Cependant, pour atteindre pleinement cet état, il faut une réorientation de l’esprit: les habitants utilisent également le fjaka pour expliquer en un mot l’impossibilité de trouver un électricien ou un plombier - ou de prendre beaucoup de mesures - en particulier lorsque le sud humide le vent souffle dans les jours de chien de l'été .

Comme d’autres étrangers qui tombent amoureux de Korcula, j’en suis venu à comprendre que la véritable détente - le fjaka - venait de l’adaptation aux rythmes et aux habitudes de votre ville d’adoption. Chaque été, j'arrive à Korčula avec des projets ambitieux d'explorer davantage la côte dalmate, de faire de longues randonnées à pied ou à vélo, d'améliorer la maison ou de travailler sur un livre inachevé. Presque invariablement, ces plans échouent. Au lieu de cela, je suis parfaitement satisfait de la routine quotidienne consistant à acheter du poisson et du pomodori, à cuisiner, à manger, à parler et à dormir.

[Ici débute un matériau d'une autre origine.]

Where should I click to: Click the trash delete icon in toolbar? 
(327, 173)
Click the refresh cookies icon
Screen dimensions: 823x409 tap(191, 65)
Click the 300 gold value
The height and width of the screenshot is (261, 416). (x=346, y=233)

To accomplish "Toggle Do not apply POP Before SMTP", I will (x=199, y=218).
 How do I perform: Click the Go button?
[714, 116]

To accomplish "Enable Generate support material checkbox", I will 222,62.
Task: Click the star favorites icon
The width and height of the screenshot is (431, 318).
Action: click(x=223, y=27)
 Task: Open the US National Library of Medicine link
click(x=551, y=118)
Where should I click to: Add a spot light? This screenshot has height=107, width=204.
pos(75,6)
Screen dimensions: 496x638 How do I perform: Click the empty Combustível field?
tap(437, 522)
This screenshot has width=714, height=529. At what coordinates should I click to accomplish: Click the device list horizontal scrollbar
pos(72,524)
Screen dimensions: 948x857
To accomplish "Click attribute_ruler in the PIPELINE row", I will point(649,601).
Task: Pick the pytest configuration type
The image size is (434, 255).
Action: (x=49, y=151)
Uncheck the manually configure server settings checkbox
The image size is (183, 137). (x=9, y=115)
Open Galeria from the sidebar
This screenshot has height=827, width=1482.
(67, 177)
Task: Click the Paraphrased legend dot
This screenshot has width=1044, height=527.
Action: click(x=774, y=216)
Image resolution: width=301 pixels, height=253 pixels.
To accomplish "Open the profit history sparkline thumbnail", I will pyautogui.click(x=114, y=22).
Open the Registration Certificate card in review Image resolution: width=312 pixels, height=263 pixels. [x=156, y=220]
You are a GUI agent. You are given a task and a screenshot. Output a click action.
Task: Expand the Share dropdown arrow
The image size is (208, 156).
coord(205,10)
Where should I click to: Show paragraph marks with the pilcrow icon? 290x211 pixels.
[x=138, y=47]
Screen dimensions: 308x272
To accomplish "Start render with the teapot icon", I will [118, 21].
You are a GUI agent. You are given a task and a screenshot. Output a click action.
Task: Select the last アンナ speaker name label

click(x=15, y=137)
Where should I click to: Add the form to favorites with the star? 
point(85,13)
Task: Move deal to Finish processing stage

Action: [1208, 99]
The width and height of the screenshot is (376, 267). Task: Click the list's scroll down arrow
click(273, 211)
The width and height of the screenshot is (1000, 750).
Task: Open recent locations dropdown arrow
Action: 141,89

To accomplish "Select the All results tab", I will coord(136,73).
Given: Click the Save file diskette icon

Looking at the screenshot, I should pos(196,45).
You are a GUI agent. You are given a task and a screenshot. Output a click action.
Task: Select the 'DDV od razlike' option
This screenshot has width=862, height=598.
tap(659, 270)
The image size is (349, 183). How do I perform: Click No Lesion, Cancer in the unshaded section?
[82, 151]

Le revers de fjaka est des éclats occasionnels d’énergie presque maniaque. Il y a une dizaine d'années, mes voisins ont inventé un nouveau festival intitulé «Le Nouvel An», célébré le 30 juin. Pour une soirée hilarante, des villageois de toute l'île se sont affrontés pour créer la forme de costume la plus scandaleuse., défilant dans la ville par équipes rivales de ménestrels, de danseurs hitlériens et de petits hommes verts de Mars. Des fanfares accompagnent les fêtards, jeunes et vieux, dans une visite des anciens remparts. Et puis, aussi soudainement qu'elle s'est réveillée, la ville s'est rendormie.

Quand je quitte Korčula à la fin de l'été en regardant les pierres blanches de la vieille ville se retirer au loin, je me sens mélancolique. Comme à Venise, le sentiment de perte est renforcé par le sentiment que toute cette beauté pourrait tout simplement disparaître. C'est comme si je voyais un vieil ami pour la dernière fois. Mais ensuite, je me souviens que Korčula - comme Venise - a survécu aux guerres et aux tremblements de terre, aux incendies et aux fléaux, au fascisme et au communisme, aux marines ottomanes et aux armées de touristes modernes.

J'imagine que la Fidelissima, comme la Serenissima, continuera de lui lancer un sortilège pendant de nombreux siècles.